Find every line below with the word "name" in it, and copy each one.

*** Opening Information supplied ***

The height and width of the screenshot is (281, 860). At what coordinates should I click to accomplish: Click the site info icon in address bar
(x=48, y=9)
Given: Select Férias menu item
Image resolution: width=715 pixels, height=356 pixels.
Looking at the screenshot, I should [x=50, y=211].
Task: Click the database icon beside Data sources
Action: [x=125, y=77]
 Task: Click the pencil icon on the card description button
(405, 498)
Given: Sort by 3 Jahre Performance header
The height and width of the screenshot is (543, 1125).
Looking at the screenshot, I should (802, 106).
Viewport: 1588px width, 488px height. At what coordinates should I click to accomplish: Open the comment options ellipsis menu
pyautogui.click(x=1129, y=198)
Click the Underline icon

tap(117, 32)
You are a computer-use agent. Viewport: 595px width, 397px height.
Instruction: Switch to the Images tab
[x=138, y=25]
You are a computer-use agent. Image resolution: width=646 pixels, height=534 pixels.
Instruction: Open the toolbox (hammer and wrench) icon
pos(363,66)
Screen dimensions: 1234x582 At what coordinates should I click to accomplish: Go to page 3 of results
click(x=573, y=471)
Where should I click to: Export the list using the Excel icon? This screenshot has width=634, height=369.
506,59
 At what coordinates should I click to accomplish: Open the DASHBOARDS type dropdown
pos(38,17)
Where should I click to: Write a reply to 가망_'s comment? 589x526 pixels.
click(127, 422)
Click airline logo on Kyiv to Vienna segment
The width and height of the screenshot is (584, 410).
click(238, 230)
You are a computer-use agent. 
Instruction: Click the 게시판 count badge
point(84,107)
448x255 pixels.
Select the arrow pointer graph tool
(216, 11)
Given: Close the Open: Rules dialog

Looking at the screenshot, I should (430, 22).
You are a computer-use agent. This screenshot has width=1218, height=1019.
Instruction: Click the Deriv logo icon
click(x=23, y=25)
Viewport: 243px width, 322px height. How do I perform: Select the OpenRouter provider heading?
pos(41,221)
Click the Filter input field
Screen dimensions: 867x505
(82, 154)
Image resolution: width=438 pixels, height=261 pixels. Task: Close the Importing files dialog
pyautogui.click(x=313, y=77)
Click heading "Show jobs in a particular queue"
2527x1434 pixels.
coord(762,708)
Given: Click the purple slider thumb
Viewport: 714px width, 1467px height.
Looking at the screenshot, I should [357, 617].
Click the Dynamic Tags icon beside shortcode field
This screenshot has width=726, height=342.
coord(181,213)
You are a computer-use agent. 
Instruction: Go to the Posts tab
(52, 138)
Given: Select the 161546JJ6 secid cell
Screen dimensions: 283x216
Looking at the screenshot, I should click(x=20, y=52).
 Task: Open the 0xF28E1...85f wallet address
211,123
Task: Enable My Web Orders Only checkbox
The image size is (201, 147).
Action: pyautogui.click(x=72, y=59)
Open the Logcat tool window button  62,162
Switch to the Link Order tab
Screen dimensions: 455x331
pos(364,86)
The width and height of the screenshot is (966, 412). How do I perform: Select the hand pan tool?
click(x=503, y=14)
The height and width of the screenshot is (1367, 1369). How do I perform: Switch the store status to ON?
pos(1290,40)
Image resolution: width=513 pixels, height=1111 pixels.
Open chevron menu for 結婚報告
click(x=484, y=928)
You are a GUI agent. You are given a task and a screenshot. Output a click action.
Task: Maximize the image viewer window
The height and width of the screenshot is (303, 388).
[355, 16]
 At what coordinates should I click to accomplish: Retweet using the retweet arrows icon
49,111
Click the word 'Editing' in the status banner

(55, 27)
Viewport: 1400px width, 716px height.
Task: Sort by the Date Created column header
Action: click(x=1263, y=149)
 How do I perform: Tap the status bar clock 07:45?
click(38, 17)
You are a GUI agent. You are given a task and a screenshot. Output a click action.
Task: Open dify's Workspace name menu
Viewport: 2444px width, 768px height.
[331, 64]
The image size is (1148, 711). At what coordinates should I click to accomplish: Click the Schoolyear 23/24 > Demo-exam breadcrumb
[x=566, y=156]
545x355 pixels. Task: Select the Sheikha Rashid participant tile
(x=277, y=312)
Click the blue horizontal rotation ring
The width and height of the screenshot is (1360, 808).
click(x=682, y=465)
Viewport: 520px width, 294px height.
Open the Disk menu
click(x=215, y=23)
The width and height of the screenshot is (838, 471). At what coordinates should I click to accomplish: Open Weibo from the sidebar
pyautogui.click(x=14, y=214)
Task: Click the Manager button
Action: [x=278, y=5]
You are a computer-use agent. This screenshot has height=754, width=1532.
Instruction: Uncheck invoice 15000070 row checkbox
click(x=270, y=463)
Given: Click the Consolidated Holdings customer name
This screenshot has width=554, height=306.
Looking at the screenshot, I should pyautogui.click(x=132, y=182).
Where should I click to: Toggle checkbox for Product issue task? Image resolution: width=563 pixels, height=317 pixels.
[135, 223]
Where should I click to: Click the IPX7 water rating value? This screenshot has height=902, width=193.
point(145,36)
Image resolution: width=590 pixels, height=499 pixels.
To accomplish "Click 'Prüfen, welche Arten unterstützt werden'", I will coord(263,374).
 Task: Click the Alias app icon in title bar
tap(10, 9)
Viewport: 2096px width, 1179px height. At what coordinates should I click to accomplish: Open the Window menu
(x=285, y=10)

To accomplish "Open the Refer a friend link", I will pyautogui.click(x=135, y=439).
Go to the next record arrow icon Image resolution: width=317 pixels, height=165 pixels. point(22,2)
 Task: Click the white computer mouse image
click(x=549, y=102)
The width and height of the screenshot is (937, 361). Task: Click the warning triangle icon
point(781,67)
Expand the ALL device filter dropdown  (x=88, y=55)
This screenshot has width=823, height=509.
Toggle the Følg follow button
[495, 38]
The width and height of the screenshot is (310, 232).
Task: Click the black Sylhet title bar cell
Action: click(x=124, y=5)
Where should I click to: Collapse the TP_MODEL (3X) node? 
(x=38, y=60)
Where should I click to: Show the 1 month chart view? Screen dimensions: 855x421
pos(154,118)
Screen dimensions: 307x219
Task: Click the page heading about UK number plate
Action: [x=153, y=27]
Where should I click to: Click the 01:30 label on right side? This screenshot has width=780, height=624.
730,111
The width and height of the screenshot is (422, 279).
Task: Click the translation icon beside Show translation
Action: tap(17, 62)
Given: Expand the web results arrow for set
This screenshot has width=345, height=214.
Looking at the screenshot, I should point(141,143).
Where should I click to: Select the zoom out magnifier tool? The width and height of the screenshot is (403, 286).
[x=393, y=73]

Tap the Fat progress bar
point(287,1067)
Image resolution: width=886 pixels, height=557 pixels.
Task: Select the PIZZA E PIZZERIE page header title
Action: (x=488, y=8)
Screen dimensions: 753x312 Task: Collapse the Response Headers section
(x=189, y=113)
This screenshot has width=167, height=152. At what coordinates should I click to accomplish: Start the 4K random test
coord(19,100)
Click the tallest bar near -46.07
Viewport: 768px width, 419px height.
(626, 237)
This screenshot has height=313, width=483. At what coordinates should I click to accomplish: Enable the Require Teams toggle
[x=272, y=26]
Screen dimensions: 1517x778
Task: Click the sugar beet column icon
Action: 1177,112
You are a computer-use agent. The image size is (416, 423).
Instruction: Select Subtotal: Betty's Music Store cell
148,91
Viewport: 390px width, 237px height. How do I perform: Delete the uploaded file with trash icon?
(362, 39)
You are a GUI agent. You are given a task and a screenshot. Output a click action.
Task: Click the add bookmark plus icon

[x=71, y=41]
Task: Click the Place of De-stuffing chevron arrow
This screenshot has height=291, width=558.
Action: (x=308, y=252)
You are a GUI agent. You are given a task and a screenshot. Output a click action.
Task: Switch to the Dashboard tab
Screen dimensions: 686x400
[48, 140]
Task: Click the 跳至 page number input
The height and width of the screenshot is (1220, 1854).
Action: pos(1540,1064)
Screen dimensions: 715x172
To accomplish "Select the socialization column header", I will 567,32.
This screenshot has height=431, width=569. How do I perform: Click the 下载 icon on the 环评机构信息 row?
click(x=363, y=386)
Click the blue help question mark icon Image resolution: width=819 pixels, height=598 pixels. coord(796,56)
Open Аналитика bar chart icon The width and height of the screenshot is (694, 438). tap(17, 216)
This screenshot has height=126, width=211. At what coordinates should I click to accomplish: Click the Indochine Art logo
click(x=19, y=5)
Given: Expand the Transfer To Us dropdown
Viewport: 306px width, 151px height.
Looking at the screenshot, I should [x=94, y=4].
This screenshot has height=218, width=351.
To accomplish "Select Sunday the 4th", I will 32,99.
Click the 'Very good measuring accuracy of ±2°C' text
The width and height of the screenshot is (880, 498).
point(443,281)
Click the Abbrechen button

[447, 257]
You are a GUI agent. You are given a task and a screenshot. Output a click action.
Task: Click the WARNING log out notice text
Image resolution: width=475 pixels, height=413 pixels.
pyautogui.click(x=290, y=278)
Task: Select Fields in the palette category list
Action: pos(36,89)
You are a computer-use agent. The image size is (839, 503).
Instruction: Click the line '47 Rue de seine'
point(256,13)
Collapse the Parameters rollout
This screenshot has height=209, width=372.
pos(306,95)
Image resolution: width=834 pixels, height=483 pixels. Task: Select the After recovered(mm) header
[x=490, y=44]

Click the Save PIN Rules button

*** Closing Information supplied ***

Answer space
Task: Open dify's Workspace name menu
Given: Click the Consolidated Holdings customer name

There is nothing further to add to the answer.